(Dataset content begins)
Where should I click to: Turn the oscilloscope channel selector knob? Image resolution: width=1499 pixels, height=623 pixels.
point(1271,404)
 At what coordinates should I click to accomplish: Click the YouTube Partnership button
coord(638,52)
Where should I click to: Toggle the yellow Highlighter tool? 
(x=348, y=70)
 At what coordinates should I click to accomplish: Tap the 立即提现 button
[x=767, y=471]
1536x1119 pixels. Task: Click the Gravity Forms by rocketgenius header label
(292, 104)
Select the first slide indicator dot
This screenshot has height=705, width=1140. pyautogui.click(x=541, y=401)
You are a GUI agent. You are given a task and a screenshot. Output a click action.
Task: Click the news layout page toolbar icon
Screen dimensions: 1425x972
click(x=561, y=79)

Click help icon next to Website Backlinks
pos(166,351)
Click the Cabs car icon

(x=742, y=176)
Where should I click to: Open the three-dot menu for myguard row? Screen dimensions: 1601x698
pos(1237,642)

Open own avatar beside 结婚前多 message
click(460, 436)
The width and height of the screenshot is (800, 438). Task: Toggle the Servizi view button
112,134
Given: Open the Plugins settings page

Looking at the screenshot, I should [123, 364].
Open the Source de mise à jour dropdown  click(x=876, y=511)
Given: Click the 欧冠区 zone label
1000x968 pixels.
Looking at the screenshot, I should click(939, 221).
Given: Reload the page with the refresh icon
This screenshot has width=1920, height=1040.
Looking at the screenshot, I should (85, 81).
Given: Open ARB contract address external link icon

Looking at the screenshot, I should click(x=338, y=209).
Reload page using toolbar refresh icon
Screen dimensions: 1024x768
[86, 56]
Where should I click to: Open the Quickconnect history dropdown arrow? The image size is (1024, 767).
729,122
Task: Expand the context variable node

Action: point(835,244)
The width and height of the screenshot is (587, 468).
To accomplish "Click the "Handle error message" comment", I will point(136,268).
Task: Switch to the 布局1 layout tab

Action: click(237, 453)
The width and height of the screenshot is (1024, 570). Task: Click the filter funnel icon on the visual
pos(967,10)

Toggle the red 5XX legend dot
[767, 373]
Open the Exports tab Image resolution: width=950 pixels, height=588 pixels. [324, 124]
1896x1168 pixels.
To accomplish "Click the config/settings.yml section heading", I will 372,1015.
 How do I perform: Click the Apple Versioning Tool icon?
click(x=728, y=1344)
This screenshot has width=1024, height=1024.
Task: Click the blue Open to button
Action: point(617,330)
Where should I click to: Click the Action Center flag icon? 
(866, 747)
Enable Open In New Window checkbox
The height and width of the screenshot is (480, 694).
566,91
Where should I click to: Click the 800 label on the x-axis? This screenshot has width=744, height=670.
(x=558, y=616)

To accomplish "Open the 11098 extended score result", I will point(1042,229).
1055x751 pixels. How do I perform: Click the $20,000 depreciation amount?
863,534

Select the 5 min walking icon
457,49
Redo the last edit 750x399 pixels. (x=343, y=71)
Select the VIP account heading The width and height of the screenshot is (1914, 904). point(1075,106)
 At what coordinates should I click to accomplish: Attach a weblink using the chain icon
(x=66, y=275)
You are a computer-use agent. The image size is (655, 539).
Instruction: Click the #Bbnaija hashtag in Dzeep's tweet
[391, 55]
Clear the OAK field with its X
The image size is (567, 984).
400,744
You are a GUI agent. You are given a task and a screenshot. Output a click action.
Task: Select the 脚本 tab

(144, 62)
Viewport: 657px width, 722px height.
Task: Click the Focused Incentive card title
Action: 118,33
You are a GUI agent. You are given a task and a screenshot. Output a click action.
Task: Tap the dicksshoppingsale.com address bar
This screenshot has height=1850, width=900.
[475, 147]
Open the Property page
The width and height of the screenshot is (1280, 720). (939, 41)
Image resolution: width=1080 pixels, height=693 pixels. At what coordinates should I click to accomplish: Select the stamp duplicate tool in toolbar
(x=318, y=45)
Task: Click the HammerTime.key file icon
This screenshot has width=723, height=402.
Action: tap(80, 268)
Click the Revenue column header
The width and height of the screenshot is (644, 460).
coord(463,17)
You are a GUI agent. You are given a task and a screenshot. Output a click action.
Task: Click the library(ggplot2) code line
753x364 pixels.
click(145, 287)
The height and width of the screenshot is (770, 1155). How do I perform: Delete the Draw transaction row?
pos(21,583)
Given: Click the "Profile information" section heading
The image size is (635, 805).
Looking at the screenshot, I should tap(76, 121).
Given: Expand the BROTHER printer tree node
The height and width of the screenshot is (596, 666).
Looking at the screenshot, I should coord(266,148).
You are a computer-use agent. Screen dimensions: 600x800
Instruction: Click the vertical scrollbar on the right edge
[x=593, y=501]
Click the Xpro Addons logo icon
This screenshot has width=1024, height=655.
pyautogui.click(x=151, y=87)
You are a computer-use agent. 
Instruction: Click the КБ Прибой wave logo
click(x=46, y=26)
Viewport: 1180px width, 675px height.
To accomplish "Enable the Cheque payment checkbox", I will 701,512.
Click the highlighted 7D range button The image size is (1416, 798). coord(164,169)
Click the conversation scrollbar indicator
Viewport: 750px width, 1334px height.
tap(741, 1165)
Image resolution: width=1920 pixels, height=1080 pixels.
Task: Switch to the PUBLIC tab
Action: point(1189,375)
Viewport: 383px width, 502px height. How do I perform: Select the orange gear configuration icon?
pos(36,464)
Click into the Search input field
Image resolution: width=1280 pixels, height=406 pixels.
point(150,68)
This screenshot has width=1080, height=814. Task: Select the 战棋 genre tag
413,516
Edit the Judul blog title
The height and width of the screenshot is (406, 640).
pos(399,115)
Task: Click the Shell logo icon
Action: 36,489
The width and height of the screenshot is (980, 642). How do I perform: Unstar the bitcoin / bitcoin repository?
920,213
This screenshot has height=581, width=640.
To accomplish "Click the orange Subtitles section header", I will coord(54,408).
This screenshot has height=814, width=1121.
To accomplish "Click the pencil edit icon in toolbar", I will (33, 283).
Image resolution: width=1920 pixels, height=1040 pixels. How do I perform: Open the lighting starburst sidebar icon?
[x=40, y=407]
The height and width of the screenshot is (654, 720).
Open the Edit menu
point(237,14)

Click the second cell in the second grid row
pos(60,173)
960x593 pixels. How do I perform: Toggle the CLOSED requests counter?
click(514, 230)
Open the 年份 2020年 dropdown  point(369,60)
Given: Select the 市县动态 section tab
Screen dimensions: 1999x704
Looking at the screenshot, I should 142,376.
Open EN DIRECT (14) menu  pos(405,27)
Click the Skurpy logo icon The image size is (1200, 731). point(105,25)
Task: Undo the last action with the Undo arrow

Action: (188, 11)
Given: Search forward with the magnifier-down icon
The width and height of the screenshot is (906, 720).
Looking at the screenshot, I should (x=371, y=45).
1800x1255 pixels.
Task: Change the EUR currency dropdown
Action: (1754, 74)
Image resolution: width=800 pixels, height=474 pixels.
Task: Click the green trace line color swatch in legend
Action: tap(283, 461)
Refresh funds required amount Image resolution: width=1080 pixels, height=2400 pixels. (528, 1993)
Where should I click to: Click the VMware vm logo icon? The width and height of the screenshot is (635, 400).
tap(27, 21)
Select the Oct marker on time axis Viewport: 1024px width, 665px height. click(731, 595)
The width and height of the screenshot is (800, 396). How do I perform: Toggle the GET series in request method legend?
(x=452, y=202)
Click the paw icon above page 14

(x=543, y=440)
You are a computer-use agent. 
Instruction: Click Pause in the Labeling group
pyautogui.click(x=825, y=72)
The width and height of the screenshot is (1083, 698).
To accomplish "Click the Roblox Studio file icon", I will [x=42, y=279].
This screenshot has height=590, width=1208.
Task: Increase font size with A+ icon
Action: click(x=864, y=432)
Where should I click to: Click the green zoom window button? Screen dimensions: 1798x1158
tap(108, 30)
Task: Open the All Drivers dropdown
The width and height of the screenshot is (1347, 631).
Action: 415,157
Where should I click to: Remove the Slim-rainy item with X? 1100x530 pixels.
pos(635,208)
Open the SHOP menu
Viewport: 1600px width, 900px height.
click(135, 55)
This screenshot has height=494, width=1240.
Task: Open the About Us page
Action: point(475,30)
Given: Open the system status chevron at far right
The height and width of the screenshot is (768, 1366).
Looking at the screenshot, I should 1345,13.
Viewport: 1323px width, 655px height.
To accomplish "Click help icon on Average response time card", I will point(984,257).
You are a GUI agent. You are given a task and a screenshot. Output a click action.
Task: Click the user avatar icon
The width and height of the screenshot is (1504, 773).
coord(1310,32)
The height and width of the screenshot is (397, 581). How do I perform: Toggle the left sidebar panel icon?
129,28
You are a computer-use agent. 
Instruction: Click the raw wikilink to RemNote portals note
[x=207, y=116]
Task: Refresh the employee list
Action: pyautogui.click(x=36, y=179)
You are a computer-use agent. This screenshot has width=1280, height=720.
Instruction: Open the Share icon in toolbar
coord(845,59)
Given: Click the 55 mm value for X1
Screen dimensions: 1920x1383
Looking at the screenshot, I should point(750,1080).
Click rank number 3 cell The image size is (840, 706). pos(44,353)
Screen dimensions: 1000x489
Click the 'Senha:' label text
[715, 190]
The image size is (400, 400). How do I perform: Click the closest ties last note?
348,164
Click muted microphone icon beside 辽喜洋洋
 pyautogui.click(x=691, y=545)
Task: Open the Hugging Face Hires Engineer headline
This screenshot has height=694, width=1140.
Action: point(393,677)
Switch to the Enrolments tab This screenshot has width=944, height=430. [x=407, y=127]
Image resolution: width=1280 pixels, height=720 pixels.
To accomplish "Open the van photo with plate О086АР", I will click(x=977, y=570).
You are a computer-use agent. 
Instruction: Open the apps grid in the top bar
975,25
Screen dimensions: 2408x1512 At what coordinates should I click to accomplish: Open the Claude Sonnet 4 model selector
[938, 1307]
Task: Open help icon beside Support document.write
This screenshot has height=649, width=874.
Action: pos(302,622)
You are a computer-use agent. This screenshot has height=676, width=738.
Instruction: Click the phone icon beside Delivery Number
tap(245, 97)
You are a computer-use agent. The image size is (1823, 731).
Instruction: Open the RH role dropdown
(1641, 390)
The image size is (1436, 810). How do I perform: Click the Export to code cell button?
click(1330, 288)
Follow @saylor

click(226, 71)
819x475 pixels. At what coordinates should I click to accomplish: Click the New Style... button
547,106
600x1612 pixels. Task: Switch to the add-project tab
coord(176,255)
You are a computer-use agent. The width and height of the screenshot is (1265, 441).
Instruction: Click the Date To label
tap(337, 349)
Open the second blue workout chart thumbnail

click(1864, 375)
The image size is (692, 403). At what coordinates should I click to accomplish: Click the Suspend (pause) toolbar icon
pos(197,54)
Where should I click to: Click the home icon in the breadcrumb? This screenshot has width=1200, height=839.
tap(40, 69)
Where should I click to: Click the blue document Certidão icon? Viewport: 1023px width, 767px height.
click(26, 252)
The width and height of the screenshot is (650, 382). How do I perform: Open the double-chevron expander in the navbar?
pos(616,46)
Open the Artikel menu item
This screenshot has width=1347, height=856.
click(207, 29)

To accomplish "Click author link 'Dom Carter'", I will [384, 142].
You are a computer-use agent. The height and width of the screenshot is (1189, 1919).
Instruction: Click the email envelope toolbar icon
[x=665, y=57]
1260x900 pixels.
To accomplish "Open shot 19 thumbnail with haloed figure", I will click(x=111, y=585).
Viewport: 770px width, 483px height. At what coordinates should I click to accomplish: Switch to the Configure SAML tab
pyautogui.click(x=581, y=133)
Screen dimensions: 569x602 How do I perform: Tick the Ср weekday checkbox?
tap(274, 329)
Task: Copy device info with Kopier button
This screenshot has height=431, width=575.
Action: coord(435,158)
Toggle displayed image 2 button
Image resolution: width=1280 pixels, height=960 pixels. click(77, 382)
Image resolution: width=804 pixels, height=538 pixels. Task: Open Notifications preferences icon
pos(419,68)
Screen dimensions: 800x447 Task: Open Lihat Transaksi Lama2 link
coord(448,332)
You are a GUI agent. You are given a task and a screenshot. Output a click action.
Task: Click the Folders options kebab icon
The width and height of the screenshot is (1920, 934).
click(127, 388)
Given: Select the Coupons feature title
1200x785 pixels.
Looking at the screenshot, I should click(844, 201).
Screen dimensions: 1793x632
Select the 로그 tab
(Dataset content ends)
What to work on -
Restate word for word only the lines above from the line containing "Follow @saylor" to the line containing "You are a computer-use agent. The width", both of them included.

Solution -
Follow @saylor

click(226, 71)
819x475 pixels. At what coordinates should I click to accomplish: Click the New Style... button
547,106
600x1612 pixels. Task: Switch to the add-project tab
coord(176,255)
You are a computer-use agent. The width and height of the screenshot is (1265, 441).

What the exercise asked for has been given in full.